Секретарша не уходила, прибирала бумаги на столе. На ухо она сказала из-за Морщихина? Или Рогинского? Оба стояли в ожидании. Рогинский, тот ничего не понимал, а Морщихин учуял, прислушивался, оценивал каждое слово.
— Прояснилось тебе, Сергей Степанович? — настойчиво спросил Пашков.
— Более или менее.
— Ты не финти, если Уваров позвонит, что ему доложить? Чтобы больше никаких уверток?
Он загонял Лосева в тупик, он требовал капитуляции. Ссылаться было не на что, получено прямое указание, и все, конец. Лосев задумчиво смотрел на Рогинского.

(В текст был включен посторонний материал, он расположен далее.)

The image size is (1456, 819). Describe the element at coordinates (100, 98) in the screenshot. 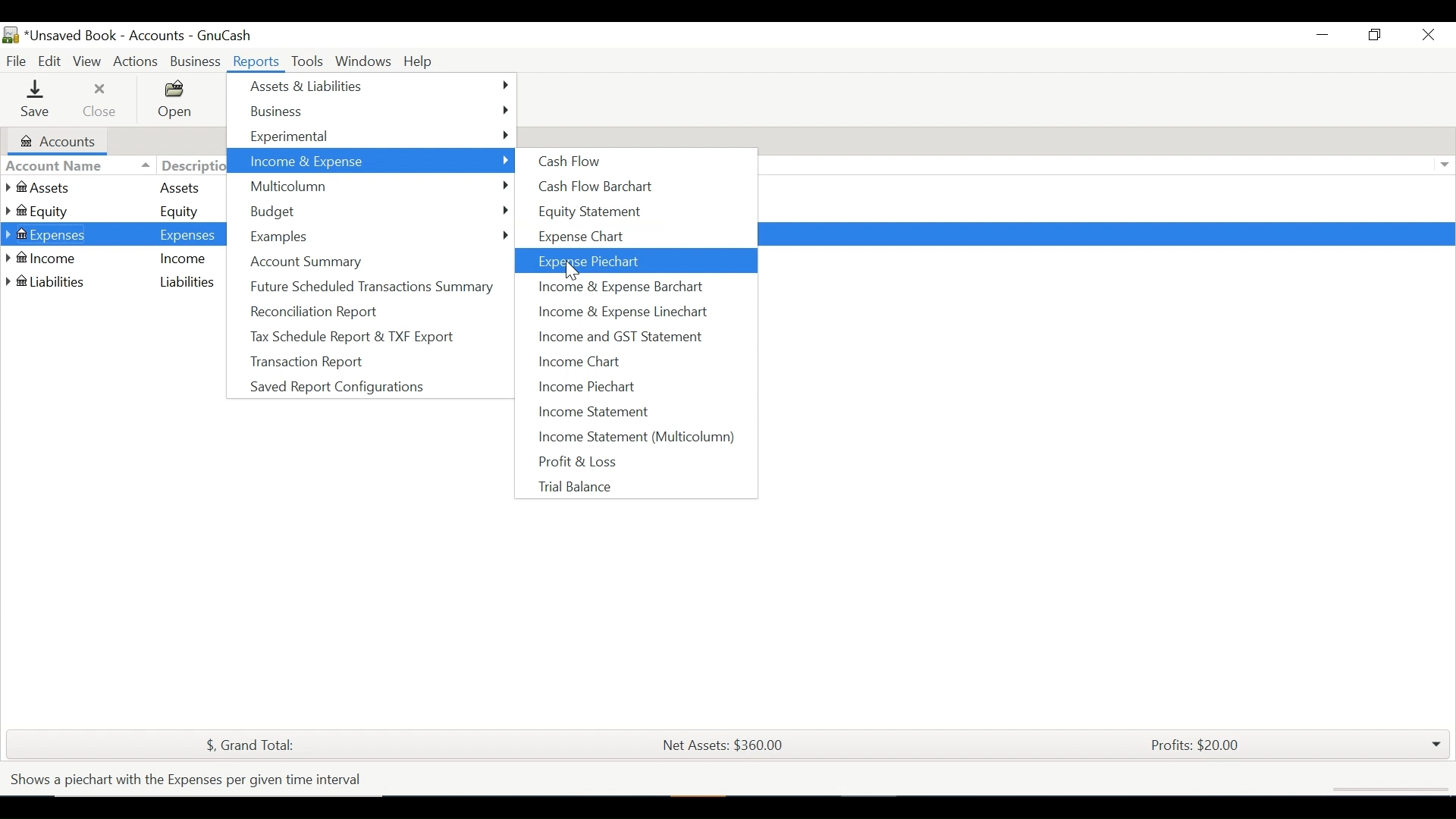

I see `Close` at that location.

Неожиданная мысль осенила его.
— Не знаю, не знаю, — сказал он, — опоздал ты, надо было вовремя позвонить, не позвонил, пеняй на себя.
— Это не причина, — спокойно сказал Пашков. — Отказываешься выполнять? Так и сообщим.
— Ни в коем случае не отказываюсь. Я безоговорочно. Видишь ли, появились некоторые обстоятельства, так и передай…
Лосев положил трубку и, как бы продолжая прерванный разговор, спросил, что там с Поливановым? Рогинский сказал, что Поливанов лютует, возбужден, готов на крайние меры, убежден, что их дурачат, следует его как-то успокоить, удержать. На что Лосев пожал плечами: стоит ли удерживать? Он повторил, подчеркивая — почему Рогинский считает, что надо удерживать? Себя удерживает, других удерживает, а зачем? И без того кругом одни удержанные. Рогинский моргал не понимая. Морщихин попробовал было вмешаться, но Лосев предупреждающе поднял палец и предложил Рогинскому пройти, допустим, к Журавлеву и письменно изложить свое мнение как председателя Общества по охране памятников. Секретарша проводила его к Журавлеву, а Лосев спросил у Морщихина, что сделано для отмены взрыва? Морщихин изумился, он полагал, что все остается в силе, как было подготовлено. При этом он выразительно смотрел на телефон, и Лосев как бы рассеянно спросил, откуда Морщихин взял, что все остается в силе, и приказал на всякий случай выставить у дома Кислых милицейский пост, чтобы никого не допускать. Тогда Морщихин не выдержал: это ведь прямое нарушение приказа Уварова, самого Уварова, ведь Лосев слышал, что сейчас передал Пашков.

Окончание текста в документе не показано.